I wanted to flip a list constructor usage, to have type:
[a] -> a -> [a]
(for use in a fold), so tried:
(flip :)
but it gives the type:
Prelude> :t (flip :)
(flip :) :: [(a -> b -> c) -> b -> a -> c] -> [(a -> b -> c) -> b -> a -> c]
This surprised me, but it appears that this was parsed as a left section of (:), instead of a partial application of flip. Rewriting it using flip as infix seems to overcome this,
Prelude> :t ((:) `flip`)
((:) `flip`) :: [a] -> a -> [a]
But I couldn't find the rule defining this behavior, and I thought that function application was the highest precedence, and was evaluated left->right, so I would have expected these two forms to be equivalent.

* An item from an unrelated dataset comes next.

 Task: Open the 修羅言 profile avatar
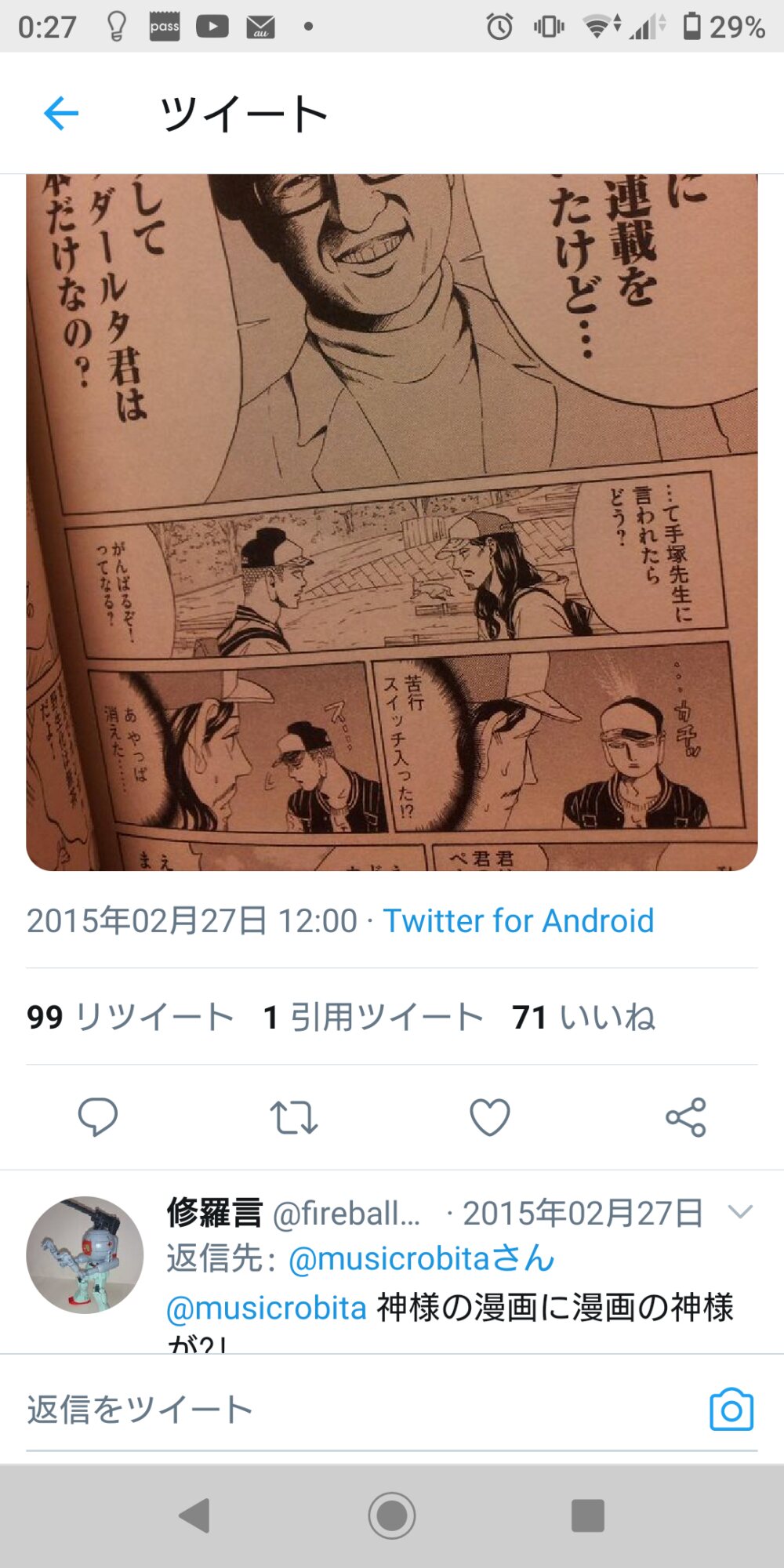[85, 1254]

What you want to do is this:
λ> :t (flip (:))
(flip (:)) :: [a] -> a -> [a]
Operators in Haskell are infix. So when you do flip : it operates in an infix fashion i.e. flip is applied to : function. By putting parenthesis explicitly in flip (:), you tell that : should be applied to flip. You can also use the backtick operator in flip for making that infix which you have tried already.
It was putting : in parentheses that made your second example work, not using backticks around flip.
We often say that "function application has highest precedence" to emphasise that e.g. f x + 1 should be read as (f x) + 1, and not as f (x + 1). But this isn't really wholly accurate. If it was, and (flip :) parsed as you expected, then the highest precedence after (f x) + 1 would be the application of (f x) to +; the whole expression f x + 1 would end up being parsed as f applied to 3 arguments: x, +, and 1. But this would happen with all expressions involving infix operators! Even a simple 1 + 1 would be recognised as 1 applied to + and 1 (and then complain about the missing Num instance that would allow 1 to be a function).
Essentially this strict understanding of "function application has highest precedence" would mean that function application would be all that ever happens; infix operators would always end up as arguments to some function, never actually working as infix operators.
Actually precedence (and associativity) are mechanisms for resolving the ambiguity of expressions involving multiple infix operators. Function application is not an infix operator, and simply doesn't take part in the precedence/associativity system. Chains of terms that don't involve operators are resolved as function application before precedence is invoked to resolve the operator applications (hence "highest precedence"), but it's not really precedence that causes it.
Here's how it works. You start with a linear sequence of terms and operators; there's no structure, they were simply written next to each other.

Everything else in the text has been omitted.